One journalist's musings about the beautiful, bizarre world in which we live
Remember that Grand Union Hotel about which I wrote a few weeks ago?
It’s now 4:30 a.m., and I’m sitting in its dusty, haunted basement.
When hotel owner Glenn Martin approached us about researching and writing about the Union ghosts, Athabasca Advocate reporter Bobby Roy and I got it in our heads that sleeping in here would be a great idea. Despite fire code violations and generally eeriness, here we are.
Only in Athabasca would they actually let us do something like that.
Some of you are probably smirking lightly right now, scoffing at the idea of ghosts. But the people working here don’t.
Some refuse to come into the basement by themselves, knees quivering at the idea that a cool white light could pass by.
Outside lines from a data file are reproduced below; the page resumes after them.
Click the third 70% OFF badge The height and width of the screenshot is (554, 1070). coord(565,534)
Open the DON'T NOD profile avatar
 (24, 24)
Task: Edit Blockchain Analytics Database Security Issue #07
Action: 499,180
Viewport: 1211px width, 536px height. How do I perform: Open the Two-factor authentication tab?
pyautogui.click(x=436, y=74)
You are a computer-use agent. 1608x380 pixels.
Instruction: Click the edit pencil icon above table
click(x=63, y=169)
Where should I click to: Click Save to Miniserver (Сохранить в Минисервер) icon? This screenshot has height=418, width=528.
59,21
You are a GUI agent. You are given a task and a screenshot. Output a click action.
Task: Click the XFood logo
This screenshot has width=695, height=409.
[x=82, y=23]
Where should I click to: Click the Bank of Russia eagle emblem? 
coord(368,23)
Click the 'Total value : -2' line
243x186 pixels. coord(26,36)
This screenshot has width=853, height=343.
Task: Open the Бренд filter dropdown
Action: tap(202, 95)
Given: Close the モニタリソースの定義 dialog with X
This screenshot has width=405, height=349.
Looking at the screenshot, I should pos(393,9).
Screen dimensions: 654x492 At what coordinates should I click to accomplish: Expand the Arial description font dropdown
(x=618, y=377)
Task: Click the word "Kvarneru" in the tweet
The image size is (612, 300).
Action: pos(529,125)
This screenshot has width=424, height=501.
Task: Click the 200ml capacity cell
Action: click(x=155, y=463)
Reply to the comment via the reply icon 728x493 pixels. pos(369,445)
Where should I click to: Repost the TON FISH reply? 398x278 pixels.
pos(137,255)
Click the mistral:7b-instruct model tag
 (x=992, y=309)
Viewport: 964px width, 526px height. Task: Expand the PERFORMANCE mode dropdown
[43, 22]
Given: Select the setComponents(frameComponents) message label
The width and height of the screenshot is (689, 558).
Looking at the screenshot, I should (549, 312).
One woman claims she once saw a man sitting at a table after she had already locked up the restaurant. She asked him what he was doing, as she’d already closed the restaurant. He apologized and picked up his bowler hat off the table. When she turned her head back to him, he had disappeared.
Bobby and I were told that the motion sensors on the top floor are always going off, even if no one is around.
“When you’re here by yourself, it always feels like someone’s watching you,” the bar manager said.
“It’s not a malicious ghost,” the owner commented, as the maintenance guy chimed in.
“It’s just a presence.”
Indeed, upon further research we have heard a couple of different stories that could lead to the presence of unrested souls within these walls.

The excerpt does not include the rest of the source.